Street Tacos de Carne Asada Recipe
Ingredients:
For the Carne Asada Marinade:
- 1 1/2 lbs flank steak or skirt steak (or your preferred cut of beef)
- 3 cloves garlic, minced
- 1/4 cup fresh lime juice (about 2 limes)
- 1/4 cup orange juice (about 1 orange)
- 1/4 cup soy sauce
- 2 tablespoons olive oil
- 1 tablespoon white vinegar
- 1 teaspoon ground cumin
- 1 teaspoon chili powder
- 1/2 teaspoon paprika
- 1/2 teaspoon ground black pepper
- 1/4 cup chopped cilantro (optional)
- Salt, to taste
For the Tacos:
- 8-10 small corn tortillas
- 1/2 cup chopped fresh cilantro
- 1/2 cup diced onion (white or yellow)
- 2 limes, cut into wedges
- Salsa (optional, but recommended: salsa verde, pico de gallo, or your favorite salsa)
- Radishes, sliced (optional, for garnish)
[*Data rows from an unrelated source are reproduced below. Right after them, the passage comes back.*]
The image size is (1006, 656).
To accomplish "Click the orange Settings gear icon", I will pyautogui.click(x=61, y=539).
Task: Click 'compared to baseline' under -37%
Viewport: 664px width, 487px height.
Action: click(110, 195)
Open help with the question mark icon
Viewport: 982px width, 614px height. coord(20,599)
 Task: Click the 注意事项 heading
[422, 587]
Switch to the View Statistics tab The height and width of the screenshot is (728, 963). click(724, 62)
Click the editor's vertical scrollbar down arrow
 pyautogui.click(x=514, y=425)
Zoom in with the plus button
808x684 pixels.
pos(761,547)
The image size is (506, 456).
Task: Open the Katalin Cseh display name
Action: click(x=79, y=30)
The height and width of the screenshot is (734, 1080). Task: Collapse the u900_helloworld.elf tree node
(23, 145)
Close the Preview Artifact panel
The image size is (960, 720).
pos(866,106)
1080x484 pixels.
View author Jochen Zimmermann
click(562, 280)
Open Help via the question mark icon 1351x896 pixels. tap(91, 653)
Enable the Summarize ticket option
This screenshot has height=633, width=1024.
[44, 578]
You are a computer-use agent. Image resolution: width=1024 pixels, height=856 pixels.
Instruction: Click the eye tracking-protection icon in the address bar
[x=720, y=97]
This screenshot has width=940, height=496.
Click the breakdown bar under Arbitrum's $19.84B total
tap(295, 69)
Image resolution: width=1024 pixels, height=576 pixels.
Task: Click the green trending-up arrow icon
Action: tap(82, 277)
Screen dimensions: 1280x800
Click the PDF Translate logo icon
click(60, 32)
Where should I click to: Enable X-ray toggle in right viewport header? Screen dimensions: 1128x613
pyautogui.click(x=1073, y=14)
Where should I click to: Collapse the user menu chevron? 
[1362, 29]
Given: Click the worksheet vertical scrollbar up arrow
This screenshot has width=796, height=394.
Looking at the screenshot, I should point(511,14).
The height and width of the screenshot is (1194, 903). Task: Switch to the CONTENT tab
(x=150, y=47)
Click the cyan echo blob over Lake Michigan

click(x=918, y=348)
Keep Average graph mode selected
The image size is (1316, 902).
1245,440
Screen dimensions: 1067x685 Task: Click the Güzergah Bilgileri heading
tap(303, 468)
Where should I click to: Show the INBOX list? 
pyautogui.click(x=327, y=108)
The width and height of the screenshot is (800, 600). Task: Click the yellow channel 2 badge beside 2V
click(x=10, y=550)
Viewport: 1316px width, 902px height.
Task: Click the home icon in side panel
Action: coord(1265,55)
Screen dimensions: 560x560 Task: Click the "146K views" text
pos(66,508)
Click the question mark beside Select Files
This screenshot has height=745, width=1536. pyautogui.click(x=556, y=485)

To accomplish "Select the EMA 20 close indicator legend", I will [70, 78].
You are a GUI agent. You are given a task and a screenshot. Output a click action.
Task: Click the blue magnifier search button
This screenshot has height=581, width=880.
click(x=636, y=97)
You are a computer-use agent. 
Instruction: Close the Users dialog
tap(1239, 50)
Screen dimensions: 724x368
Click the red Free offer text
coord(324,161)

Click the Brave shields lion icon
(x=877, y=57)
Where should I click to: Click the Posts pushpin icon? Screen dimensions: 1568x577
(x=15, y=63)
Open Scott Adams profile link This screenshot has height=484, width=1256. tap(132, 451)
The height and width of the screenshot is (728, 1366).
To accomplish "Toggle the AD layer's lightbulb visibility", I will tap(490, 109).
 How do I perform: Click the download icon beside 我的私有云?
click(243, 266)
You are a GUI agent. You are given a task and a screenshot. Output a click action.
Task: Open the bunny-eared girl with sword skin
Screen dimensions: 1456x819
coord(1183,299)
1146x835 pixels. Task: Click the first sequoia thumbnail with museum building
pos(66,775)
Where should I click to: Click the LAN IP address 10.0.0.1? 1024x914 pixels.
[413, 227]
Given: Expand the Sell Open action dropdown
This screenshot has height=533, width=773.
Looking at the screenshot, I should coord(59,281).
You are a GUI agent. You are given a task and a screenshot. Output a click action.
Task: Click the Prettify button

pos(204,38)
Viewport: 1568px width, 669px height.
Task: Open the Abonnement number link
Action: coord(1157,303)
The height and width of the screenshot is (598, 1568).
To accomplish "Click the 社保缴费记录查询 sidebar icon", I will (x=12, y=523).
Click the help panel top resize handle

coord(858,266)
- Hot sauce (optional, for extra heat)
Instructions:
- Marinate the Carne Asada:
- In a bowl, whisk together garlic, lime juice, orange juice, soy sauce, olive oil, white vinegar, cumin, chili powder, paprika, black pepper, and salt.
- Place the flank steak (or skirt steak) in a large resealable plastic bag or shallow dish. Pour the marinade over the meat, ensuring it’s well coated.
- Seal the bag or cover the dish and refrigerate for at least 1 hour, preferably up to 4 hours, to allow the flavors to marinate. If you have time, marinate overnight for even better flavor.
- Grill the Carne Asada:
- Preheat your grill or a grill pan over medium-high heat.
- Remove the steak from the marinade and let any excess liquid drip off. Discard the remaining marinade.
- Grill the steak for about 4-6 minutes per side, depending on the thickness and your preferred level of doneness. For medium-rare, the internal temperature should be about 130-135°F (54-57°C).
- Once cooked, remove the steak from the grill and let it rest for 5-10 minutes before slicing.
- Warm the Tortillas:
- While the steak is resting, warm the corn tortillas on the grill or in a dry skillet over medium heat for about 30 seconds per side, or until soft and slightly charred.
- Slice the Carne Asada:
- After the steak has rested, slice it thinly against the grain to ensure tenderness.
- Assemble the Tacos:
- Place a few slices of the grilled carne asada onto each warm tortilla.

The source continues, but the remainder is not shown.